Did you know that God dwells in thick darkness? That the God of light, at times, dwells in darkness? This idea flies in the face of much of our imagery and imagination about God. After all we so often hear that God is light (1 John 1:5) and that the Lord will be our light (Isaiah 60:19) and this is true. But what is also true is that “The Lord has said he would dwell in thick darkness” (1 Kings 8:12).

How is it true that God is light AND that God dwells in thick darkness?

First its important to understand what will happen to a person that views the full glory of God directly, in short, instant death (Ex 33:20).

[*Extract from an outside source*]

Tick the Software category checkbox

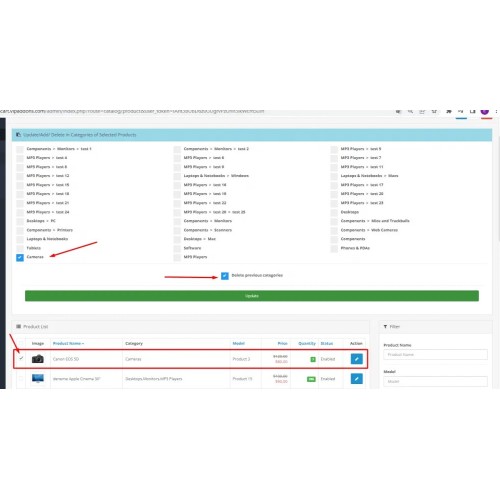[177, 248]
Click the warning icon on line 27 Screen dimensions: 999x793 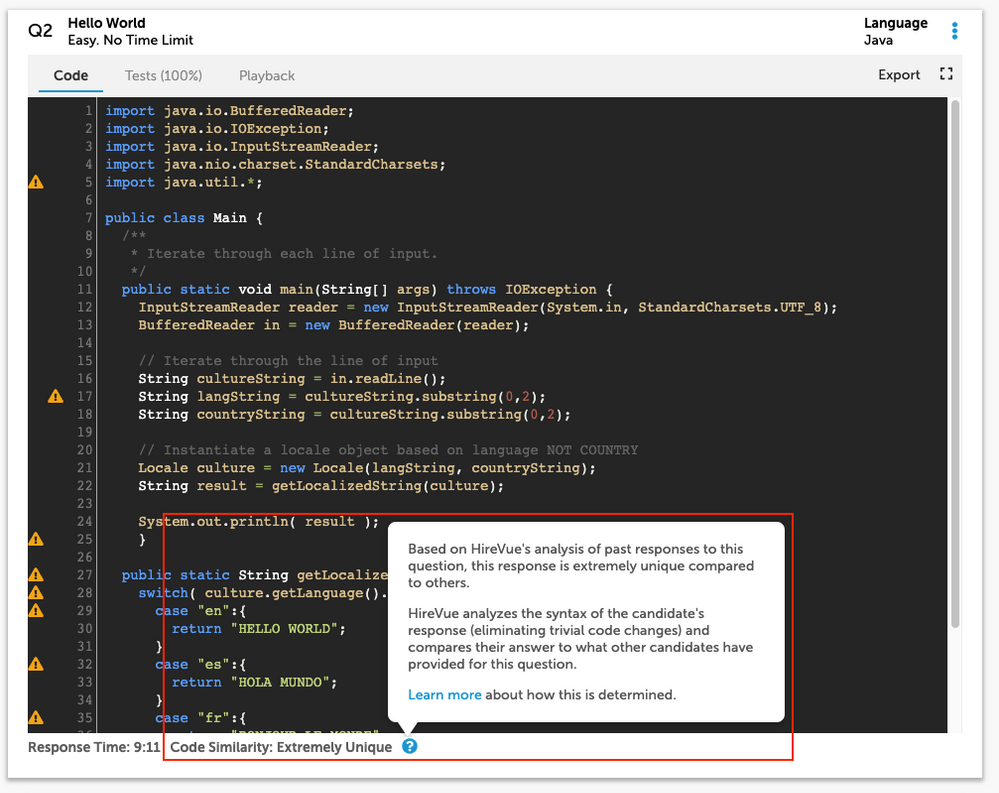pyautogui.click(x=36, y=575)
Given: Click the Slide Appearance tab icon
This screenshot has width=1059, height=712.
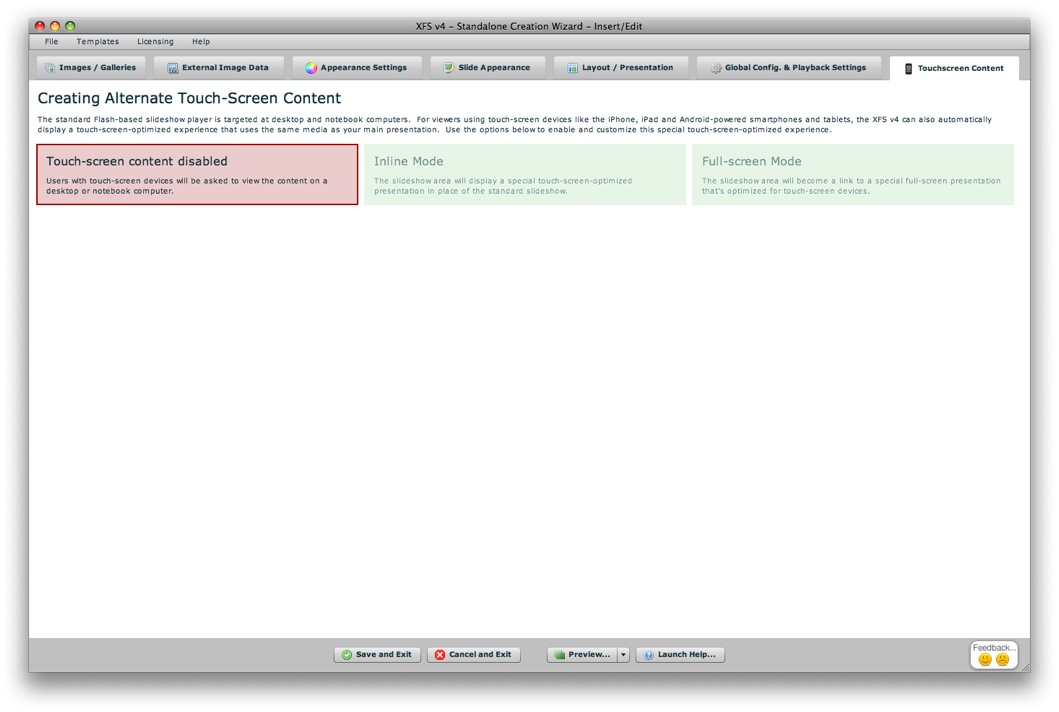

A person is incapable of taking in all that God is in His glory and living through the experience. Ever had your breath taken away by something truly spectacular? Now multiply that feeling by millions and I think you will get the point. So, specifically when God is within the reaches of human contact, He dwells in thick darkness so that his glory doesn’t completely consume those He loves. A few examples of this:

  • When the Israelites sent Moses to speak with God on the mountain because they were afraid of Him (Ex 20:21).
  • Psalm 97:2 – “Clouds and thick darkness are all around him;”
  • Deuteronomy 5:22 – “‘These words the Lord spoke to all your assembly at the mountain out of the midst of the fire, the cloud, and the thick darkness, with a loud voice; and he added no more. And he wrote them on two tablets of stone and gave them to me.'”

Why does it matter that God dwells in thick darkness?

First it matters because it shows the nature of God. From this we learn that he desires to be near His people, so much so that He is willing to mask the fullness of His glory with thick darkness in order to interact directly with His people. To me this seems like a great length to go to when God could have simply sent a messenger. God loves mankind enough to come personally, first in the thick darkness and later in the Son. He is a personal God, not a distant one.

This also matters because often we walk in darkness. Who hasn’t felt the darkness of depression or uncertainty, of fear or sadness? In the dark moments of life I believe that God is far nearer than we can comprehend. In those times when He feels distant, when it feels like we are lost in the darkness, God is in fact with us, near enough to touch if we will simply reach out.

An example from CS Lewis.

This moment from The Horse and His Boy by CS Lewis captures this idea beautifully. Its a long section, but well worth the read. You can read the full exchange here, but here is a summary:

And being very tired and having nothing inside him, (Shasta) felt so sorry for himself that the tears rolled down his cheeks.

What put a stop to all of this was a sudden fright. Shasta discovered that someone or somebody was walking beside him. It was pitch dark and he could see nothing. And the Thing (or Person) was going so quietly that he could hardly hear any footfalls….

…The Thing (unless it was a person) went on beside him so very quietly that Shasta began to hope that he had only imagined it….

…So he went on at a walking pace and the unseen companion walked and breathed beside him. At last he could bear it no longer.

“Who are you?” he said, barely above a whisper.

“One who has waited long for you to speak,” said the Thing. Its voice was not loud, but very large and deep…

The boy in this story is lost, and his mysterious companion is of course Aslan, the “High King above all kings.” Aslan was with the boy in his darkest time, simply waiting for the boy to speak so that Aslan could comfort him.

Is this not our experience when we are in thick darkness? When you are in thick darkness if you will quiet your soul and pay attention I believe that more often than not you will begin to notice that you are not alone. You will realize that there is one that walks with you, quietly, sure footed and with great patience. He walks with you through the darkness waiting for that moment when you will speak, when you will reach out, when you will ask for His help.

One of the funny things about mankind is that we always expect God to come onto the scene with a flash of lightening and thunder that will shake our very souls. But God is rarely like that, I think it’s because He isn’t much of a show off. God loves to come on the scene quietly and even humbly. He peers onto the scene of human suffering with the caring heart of a Father and the gentle grace of a lamb. He can be easily found by those that realize He is in the thick darkness, we just have to remember to look. After all, He did come onto the scene of mankind as a baby in the little town of Bethlehem. And on that dark night He was found by those humble enough to seek Him.